►

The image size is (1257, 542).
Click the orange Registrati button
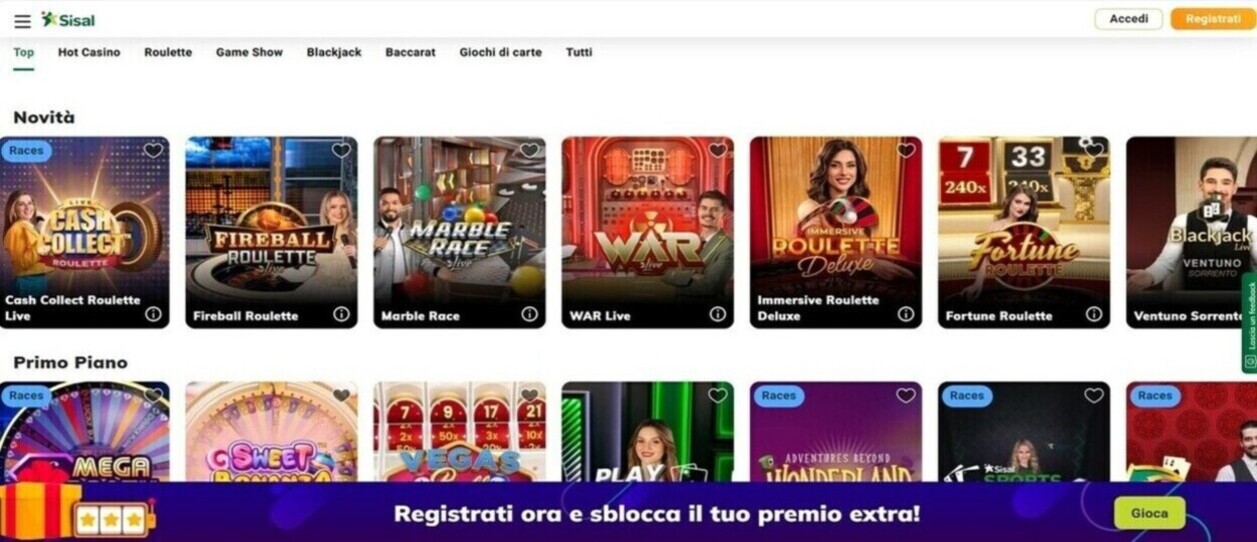coord(1213,19)
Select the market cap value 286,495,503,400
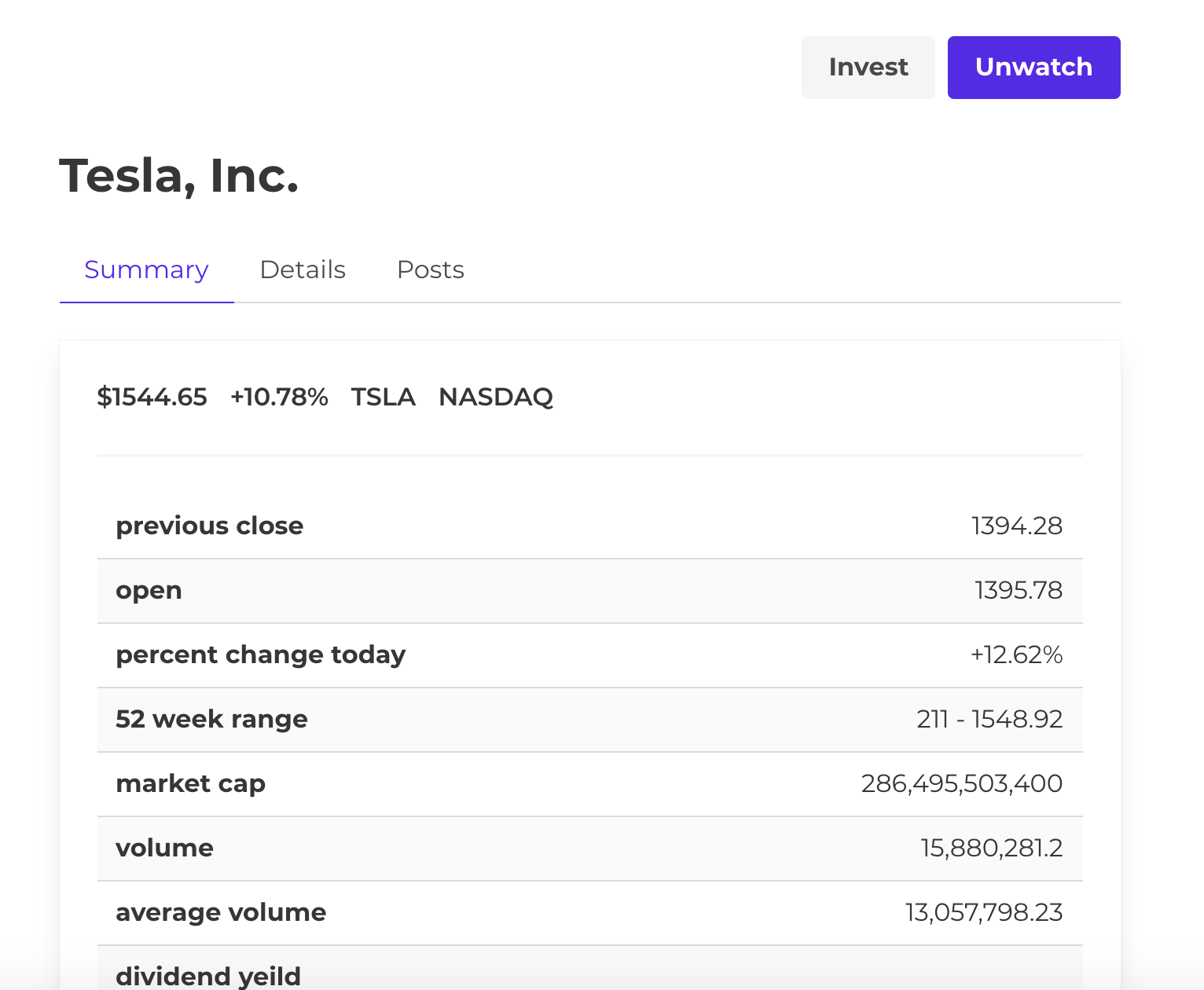The height and width of the screenshot is (990, 1204). click(962, 783)
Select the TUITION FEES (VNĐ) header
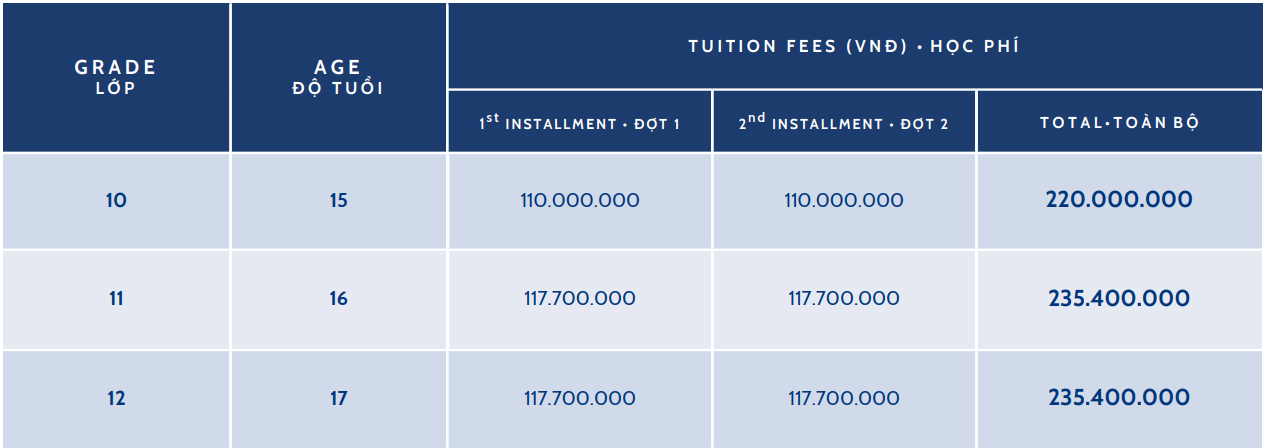This screenshot has height=448, width=1263. tap(854, 46)
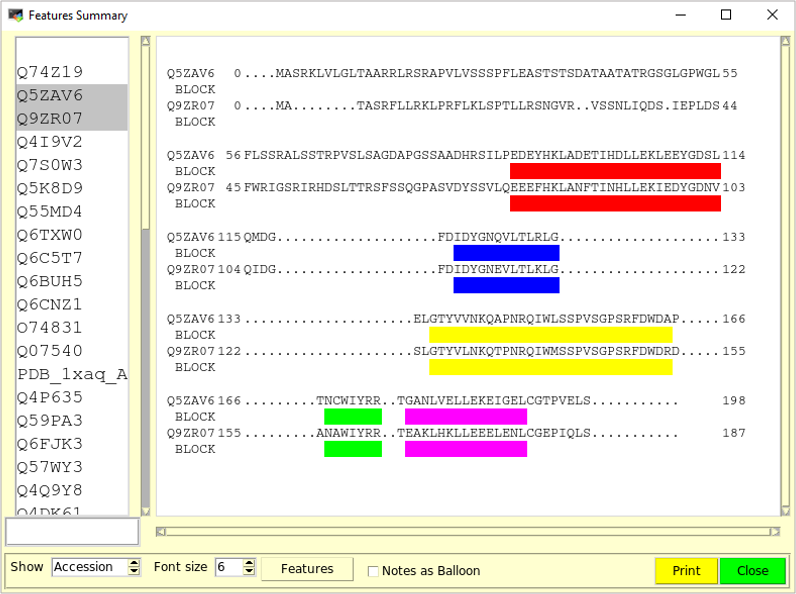
Task: Click the Features Summary window icon
Action: [x=14, y=15]
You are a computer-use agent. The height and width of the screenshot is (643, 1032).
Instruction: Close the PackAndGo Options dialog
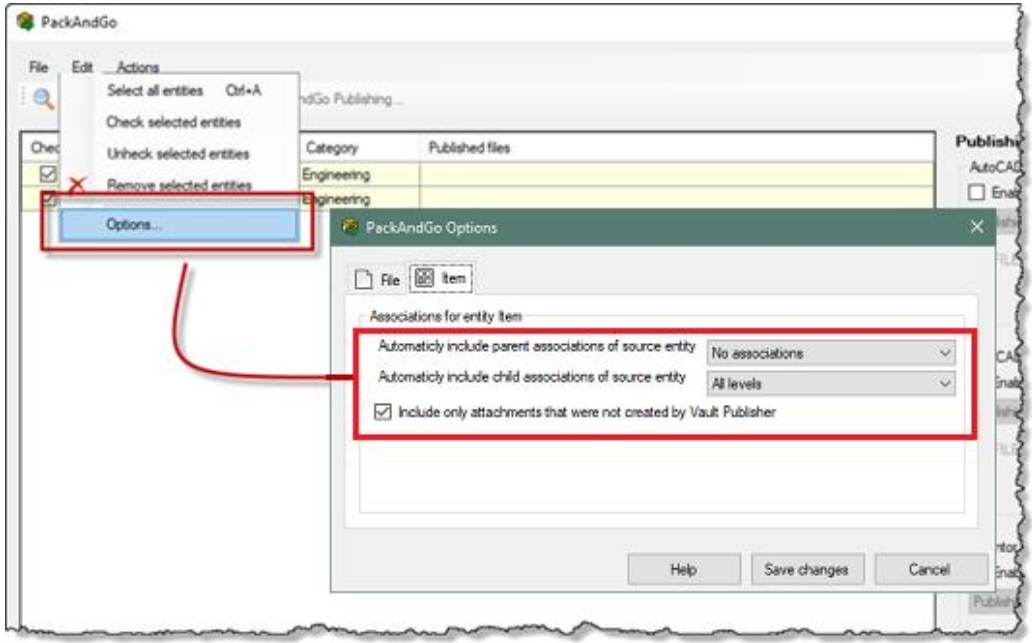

◄

■ WHAT YOU WILL DO
Copy nothing past the line containing "You are a computer-use": reproduce every line from the start of the records up to it, skipping pictures.

■ EXERCISE ANSWER
The image size is (1257, 542).
Click the orange Registrati button
coord(1213,19)
Select the market cap value 286,495,503,400
The height and width of the screenshot is (990, 1204). click(962, 783)
Select the TUITION FEES (VNĐ) header
This screenshot has height=448, width=1263. tap(854, 46)
Task: Click the Features Summary window icon
Action: [x=14, y=15]
You are a computer-use agent. The height and width of the screenshot is (643, 1032).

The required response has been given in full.